Text passage –
- - -
Of the three stories we reviewed, this one provided the most numbers to describe the study on the anti-cancer benefits of aspirin, but it ended up presenting a picture of the study that was too boosterish and not not realistic enough about the limitations of the study, the potential harms, and the costs.
Aspirin’s benefits to reduce cardiovascular problems are well established, but there appears to be a growing body of evidence about its strengths in preventing certain cancers, too. If aspirin turns out to be a simple solution to preventing cancer with negligible side effects, it could prove to be a massive boon to health worldwide. With stakes this high, it’s all the more important for reporters to carefully weigh the evidence and explain to readers the science in clear terms with real numbers.
This story does not discuss the cost of daily aspirin intake. Because the cost to individuals is low and well-known, we won’t insist on this point. Nevertheless, were a recommendation made for everyone to begin taking aspirin daily starting at age 45 the national price tag would be substantial. Readers would also benefit from an acknowledgement that such a recommendation would lead to higher spending on treatment of bleeding ulcers and other adverse events that would offset some of the potential cancer-related savings.
- - -
Problem to work on –
Check each statement against the review of the aspirin story, answering yes or no and quoting the deciding words: (a) The story discusses the cost of daily aspirin intake. (b) Aspirin's benefits in reducing cardiovascular problems are called well established. (c) The cost of aspirin to individuals is described as high.

Information –
- - -
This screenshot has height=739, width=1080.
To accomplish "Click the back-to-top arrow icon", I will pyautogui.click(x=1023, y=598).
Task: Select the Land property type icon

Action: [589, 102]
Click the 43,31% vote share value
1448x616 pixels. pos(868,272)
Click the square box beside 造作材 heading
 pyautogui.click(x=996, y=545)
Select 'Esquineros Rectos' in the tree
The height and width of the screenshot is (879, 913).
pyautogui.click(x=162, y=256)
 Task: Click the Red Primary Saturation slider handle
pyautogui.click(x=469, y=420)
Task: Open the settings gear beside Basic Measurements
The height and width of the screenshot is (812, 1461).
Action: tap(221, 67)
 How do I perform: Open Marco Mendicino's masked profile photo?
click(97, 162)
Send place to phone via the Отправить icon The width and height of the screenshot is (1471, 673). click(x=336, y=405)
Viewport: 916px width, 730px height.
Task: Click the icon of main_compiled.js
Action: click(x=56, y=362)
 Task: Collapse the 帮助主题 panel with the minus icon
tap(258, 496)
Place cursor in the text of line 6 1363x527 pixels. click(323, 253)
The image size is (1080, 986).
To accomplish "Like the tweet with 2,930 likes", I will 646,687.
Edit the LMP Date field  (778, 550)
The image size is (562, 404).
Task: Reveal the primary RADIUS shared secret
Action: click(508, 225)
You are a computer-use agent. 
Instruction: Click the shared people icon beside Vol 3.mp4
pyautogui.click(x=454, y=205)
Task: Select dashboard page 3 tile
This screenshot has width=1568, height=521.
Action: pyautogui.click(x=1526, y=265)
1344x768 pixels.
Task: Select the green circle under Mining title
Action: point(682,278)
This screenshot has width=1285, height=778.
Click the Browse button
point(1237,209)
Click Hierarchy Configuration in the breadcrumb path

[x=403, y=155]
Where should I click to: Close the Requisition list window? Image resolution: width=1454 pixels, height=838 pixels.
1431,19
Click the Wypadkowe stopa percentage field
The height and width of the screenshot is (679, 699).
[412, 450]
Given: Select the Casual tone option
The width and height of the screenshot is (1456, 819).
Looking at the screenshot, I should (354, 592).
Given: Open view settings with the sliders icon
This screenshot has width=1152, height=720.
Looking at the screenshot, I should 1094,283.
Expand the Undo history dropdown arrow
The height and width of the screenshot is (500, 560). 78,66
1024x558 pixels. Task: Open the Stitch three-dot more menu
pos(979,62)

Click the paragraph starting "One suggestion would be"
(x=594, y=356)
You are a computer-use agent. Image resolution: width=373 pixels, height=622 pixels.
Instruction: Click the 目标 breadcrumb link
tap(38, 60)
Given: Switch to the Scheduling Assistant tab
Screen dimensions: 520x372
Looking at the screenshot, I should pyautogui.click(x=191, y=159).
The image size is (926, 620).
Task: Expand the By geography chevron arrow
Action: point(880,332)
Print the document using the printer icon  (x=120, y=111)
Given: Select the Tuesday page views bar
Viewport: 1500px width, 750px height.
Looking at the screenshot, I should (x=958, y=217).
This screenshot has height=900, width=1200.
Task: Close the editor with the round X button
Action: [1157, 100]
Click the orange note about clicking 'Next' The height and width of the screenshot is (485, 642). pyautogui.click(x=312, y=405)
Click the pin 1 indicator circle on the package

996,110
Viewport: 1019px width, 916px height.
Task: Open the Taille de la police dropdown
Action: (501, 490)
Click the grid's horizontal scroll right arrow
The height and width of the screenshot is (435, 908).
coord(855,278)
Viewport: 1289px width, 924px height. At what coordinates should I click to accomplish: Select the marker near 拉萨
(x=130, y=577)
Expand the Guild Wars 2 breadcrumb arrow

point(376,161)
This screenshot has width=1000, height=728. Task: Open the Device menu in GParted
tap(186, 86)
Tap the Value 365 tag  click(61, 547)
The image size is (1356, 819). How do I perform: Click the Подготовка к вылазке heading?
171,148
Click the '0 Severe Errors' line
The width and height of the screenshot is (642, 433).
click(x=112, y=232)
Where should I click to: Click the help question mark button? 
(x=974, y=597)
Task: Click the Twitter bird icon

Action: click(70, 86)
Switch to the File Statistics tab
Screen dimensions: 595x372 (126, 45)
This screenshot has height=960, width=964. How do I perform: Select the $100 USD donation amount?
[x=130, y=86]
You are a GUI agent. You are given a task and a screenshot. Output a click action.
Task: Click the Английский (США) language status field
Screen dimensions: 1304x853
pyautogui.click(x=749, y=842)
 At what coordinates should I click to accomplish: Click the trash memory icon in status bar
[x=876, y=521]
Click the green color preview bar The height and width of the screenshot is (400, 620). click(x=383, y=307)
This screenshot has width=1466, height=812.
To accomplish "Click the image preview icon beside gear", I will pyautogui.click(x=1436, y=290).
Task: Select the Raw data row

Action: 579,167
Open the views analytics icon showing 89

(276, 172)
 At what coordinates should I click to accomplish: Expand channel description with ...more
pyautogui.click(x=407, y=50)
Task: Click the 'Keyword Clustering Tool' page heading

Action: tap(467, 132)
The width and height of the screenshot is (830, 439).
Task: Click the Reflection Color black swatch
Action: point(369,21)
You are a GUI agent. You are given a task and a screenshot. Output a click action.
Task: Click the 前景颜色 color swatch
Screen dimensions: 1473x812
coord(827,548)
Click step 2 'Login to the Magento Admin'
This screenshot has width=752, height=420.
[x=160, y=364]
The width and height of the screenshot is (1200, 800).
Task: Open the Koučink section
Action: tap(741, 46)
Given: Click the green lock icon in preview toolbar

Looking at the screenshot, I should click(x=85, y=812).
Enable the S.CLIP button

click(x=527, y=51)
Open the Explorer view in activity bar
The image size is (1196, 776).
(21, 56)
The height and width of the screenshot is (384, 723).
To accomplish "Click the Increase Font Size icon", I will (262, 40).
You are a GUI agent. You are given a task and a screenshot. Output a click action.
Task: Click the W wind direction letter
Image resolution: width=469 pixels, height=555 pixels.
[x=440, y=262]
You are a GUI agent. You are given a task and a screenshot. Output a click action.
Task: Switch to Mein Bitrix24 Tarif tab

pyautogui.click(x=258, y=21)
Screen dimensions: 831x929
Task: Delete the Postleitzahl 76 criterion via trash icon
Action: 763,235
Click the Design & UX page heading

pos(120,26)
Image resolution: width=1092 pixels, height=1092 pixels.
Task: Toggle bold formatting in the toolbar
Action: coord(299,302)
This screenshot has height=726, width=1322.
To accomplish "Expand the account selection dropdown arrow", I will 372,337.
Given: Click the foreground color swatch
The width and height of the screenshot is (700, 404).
- - -
Answer for the task –
(a) No: "This story does not discuss the cost of daily aspirin intake."
(b) Yes: "Aspirin’s benefits to reduce cardiovascular problems are well established"
(c) No: "the cost to individuals is low and well-known"